→ Work request
Every line in the listing below from the one with "You are a GUI" through the one with "Task: Click the registry path address bar" is to be reproduced exactly, both ends included; leave out the rest.

→ Record set
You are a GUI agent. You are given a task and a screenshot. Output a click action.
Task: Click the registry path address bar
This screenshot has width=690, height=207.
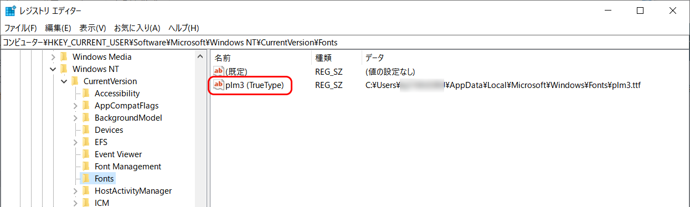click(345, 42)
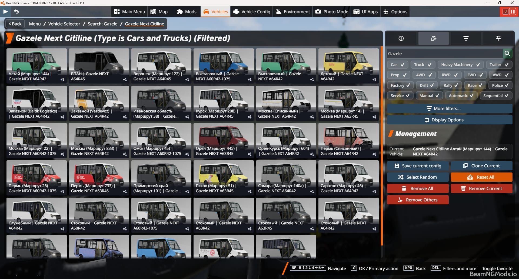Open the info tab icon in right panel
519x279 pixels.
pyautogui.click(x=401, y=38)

...

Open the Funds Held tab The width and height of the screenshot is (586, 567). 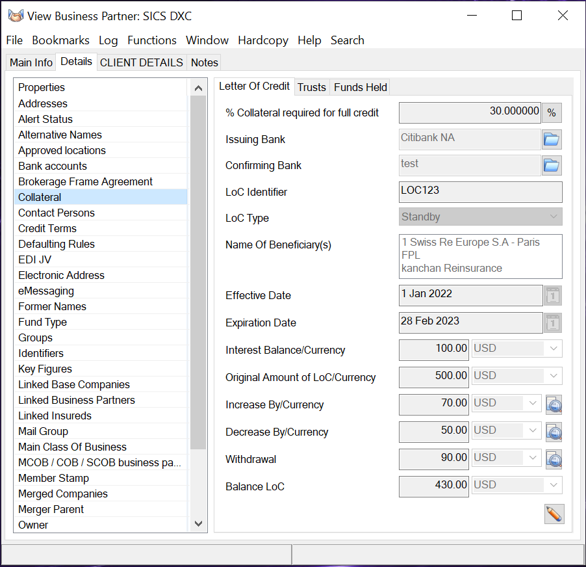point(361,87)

→ Solution to this problem
You are a GUI agent. You are given a task and a screenshot. Output a click action.
Task: Click the registry path address bar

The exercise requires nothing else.